Hi, folks! Today’s belated blog post is brought to you by the letter ‘S’ – as in Sorry!
This hasn’t happened since who knows when! My explanation is contained in this Facebook post I rushed into print last night at 11:37 p.m., when I suddenly realized: – Friday Follies?!! Gasp! I wrote:
“Eeeek! I just realized I FORGOT to write my weekly Friday Follies blog post!!
I am ashamed. I can only put it down to extreme distraction (but in a good way!) due to a big change in my living situation… I now have the great good fortune of a having an ‘in-house’ boyfriend – as opposed to one who lives 700 km away! More to come on this, but I’m too tired now.
All right. Enough of this little peek into the Grammar Cop’s private life. Let us get on with this week’s ungainly gaffes!
- “This newspaper has, and will continue to, stand staunchly behind this endeavour.”
- “Amber Rose Back Peddles After Comedian Jess Hilarious and Others Slam Her for Wishing Death on Bill Cosby.”

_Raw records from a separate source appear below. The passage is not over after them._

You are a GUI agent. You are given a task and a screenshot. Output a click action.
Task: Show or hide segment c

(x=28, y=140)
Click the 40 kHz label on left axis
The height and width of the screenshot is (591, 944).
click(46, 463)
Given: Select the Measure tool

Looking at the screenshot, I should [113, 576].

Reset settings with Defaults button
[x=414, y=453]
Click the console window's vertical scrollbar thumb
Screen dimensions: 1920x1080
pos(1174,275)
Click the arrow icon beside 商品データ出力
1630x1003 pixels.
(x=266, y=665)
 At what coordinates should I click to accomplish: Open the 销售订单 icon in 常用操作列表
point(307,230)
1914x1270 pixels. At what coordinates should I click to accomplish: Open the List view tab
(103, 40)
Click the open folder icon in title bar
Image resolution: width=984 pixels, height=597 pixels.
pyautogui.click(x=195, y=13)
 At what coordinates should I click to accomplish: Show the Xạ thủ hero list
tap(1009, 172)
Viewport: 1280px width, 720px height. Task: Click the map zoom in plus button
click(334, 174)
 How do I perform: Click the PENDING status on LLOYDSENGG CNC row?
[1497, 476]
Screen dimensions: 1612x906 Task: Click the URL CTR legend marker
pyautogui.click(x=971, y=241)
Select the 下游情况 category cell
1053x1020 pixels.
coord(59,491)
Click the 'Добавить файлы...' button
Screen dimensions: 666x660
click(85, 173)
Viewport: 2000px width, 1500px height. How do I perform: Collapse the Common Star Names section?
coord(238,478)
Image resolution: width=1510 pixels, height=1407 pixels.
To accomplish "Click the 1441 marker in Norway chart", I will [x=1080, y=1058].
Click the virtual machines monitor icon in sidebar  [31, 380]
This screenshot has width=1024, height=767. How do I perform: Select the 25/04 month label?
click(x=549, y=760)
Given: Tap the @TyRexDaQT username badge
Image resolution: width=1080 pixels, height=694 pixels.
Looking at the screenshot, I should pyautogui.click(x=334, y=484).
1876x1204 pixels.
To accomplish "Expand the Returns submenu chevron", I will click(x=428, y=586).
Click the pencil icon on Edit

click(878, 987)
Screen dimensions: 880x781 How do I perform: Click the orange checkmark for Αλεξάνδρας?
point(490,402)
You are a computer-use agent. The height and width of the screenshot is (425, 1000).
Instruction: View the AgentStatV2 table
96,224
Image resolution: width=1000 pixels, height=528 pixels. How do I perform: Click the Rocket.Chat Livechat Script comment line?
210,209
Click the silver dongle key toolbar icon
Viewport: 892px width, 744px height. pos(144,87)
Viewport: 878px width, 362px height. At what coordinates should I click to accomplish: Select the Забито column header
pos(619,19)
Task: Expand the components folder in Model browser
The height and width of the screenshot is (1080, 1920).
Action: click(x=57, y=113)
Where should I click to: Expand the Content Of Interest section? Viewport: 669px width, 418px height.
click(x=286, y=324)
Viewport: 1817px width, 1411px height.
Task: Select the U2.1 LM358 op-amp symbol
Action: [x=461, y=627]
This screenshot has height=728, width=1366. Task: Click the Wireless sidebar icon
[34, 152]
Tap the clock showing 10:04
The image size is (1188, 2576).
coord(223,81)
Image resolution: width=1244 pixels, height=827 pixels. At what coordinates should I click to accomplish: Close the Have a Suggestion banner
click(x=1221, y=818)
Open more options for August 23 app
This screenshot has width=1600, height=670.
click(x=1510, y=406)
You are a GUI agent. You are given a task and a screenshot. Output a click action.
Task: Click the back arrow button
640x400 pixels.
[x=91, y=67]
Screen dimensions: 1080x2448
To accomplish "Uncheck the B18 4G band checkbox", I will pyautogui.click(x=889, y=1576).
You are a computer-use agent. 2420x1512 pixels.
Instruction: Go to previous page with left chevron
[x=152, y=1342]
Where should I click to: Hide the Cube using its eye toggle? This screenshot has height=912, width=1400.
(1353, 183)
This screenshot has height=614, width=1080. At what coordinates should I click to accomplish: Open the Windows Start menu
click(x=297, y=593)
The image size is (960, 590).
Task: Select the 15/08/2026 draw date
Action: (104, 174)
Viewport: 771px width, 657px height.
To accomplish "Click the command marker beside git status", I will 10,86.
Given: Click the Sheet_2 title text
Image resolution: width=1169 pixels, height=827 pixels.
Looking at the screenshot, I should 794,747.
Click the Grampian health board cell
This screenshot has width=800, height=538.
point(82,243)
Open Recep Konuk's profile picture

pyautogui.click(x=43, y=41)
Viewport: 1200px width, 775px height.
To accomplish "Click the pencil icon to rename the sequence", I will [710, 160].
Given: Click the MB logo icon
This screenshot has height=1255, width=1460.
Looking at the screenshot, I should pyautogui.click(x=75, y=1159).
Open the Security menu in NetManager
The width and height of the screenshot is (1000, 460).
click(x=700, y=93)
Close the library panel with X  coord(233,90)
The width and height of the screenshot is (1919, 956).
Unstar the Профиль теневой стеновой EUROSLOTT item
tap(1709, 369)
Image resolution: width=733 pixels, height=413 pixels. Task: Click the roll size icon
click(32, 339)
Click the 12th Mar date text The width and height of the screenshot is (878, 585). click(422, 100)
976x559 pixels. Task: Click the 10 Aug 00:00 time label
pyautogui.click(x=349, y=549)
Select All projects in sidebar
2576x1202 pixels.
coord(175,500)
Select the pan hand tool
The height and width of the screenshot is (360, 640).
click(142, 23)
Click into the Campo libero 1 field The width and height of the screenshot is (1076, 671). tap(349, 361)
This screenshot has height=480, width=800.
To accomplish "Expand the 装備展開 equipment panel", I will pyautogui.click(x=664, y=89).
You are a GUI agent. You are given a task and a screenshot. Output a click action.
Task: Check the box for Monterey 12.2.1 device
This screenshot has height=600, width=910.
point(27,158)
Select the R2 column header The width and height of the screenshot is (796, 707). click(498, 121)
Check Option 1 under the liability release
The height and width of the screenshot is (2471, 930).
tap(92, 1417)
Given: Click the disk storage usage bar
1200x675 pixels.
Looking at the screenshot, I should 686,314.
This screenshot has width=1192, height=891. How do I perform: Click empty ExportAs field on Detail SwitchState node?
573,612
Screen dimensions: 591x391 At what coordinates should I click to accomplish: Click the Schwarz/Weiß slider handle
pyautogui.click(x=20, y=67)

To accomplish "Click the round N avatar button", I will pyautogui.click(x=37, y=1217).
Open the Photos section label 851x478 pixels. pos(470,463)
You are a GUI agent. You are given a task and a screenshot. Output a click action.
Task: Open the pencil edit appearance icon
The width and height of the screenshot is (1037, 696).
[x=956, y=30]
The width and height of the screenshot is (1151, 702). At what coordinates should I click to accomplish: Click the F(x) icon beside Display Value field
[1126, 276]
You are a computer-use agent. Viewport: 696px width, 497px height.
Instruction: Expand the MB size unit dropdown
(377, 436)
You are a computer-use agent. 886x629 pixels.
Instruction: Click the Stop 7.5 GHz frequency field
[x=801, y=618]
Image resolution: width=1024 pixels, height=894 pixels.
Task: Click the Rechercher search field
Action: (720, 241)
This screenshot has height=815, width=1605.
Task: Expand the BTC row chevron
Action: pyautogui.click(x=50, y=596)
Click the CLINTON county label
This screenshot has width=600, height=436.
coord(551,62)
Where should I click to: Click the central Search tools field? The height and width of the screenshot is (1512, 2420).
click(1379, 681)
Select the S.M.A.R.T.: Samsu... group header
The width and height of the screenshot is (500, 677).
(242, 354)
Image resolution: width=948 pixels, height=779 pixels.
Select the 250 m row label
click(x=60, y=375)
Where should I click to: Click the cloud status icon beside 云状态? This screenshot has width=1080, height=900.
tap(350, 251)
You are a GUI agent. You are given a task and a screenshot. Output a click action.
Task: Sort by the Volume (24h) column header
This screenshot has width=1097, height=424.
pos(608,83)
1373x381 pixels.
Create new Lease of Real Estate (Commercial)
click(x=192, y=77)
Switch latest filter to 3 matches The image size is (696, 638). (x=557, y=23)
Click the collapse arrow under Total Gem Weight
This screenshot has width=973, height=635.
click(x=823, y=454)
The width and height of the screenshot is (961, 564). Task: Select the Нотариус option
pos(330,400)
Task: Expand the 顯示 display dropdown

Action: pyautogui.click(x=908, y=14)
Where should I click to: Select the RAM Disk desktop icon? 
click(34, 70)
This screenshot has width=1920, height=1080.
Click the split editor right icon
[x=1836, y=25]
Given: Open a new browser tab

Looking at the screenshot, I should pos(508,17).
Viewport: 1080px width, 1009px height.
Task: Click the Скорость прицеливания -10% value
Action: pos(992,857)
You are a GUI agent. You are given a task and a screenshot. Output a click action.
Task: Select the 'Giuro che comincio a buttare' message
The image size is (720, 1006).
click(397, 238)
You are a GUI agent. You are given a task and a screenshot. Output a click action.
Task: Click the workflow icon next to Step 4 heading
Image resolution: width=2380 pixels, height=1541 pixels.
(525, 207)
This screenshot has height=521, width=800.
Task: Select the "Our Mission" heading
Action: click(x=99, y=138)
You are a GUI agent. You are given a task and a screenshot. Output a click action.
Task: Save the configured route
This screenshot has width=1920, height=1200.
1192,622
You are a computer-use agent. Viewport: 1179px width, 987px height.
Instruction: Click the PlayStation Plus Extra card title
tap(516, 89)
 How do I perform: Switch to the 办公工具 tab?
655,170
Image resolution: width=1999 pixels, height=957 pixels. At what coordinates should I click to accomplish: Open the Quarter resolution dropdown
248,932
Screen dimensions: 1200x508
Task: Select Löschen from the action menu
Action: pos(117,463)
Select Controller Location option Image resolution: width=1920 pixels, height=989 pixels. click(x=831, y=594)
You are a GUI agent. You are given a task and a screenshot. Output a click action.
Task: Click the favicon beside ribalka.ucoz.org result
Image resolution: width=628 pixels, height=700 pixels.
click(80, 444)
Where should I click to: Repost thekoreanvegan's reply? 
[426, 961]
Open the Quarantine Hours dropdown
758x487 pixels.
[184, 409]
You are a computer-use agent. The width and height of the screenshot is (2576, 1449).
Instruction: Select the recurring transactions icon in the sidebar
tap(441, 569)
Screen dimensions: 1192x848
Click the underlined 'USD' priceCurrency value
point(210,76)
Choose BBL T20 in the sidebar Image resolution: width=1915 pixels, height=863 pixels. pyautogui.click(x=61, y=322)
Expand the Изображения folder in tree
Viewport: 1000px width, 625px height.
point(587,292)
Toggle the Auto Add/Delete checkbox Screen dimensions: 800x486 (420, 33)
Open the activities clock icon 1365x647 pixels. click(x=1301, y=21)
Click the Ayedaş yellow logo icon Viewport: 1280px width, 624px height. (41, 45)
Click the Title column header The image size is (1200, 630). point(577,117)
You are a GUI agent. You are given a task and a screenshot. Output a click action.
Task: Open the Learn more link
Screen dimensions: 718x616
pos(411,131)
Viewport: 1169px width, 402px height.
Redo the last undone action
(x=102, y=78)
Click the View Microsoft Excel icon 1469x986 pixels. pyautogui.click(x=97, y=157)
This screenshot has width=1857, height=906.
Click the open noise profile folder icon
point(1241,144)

- “Yale Law School choses sides in the Kavanaugh confirmation saga in surprise move.”
And the corrections:
- This is what happens when you try to get fancy in your writing. See the problem? The tenses are muddled. Here are the corrected verb forms:
This newspaper has stood staunchly behind…
This newspaper will continue to stand staunchly behind…
But in attempting to combine the two, the writer ended up with a mixed-up mess. The problem is that one tense requires stood while the other needs stand. There is really no way to glom them together in one sentence that isn’t awkward.
- Did you do a double-take when you read this headline, as I did? “Back Peddles”? Really? This should say backpedals. When you “peddle” something, you are selling it. You need pedal here, as in riding a bike. When backpedaling you’re moving backwards.
- Uh-oh. Time for Friday Follies to address this yet again. The present tense is spelled choose. The past tense is chose. This sentence was meant to be in the present tense, as is evident by the “s” on the end of the verb. It should say chooses here. (So often, the word choose is confused with the verb, lose – a completely different word, etymologically speaking. With lose, the present tense has only one o. The past tense is lost. As I’ve said before, a great mnemonic device is: lose has lost an o. Confused? You’ll get over it. 😁)
The Grammar Cop is pleased to have been of service. No sakrifise is too grate in the kwest for the propper use of the Henglish langwaje.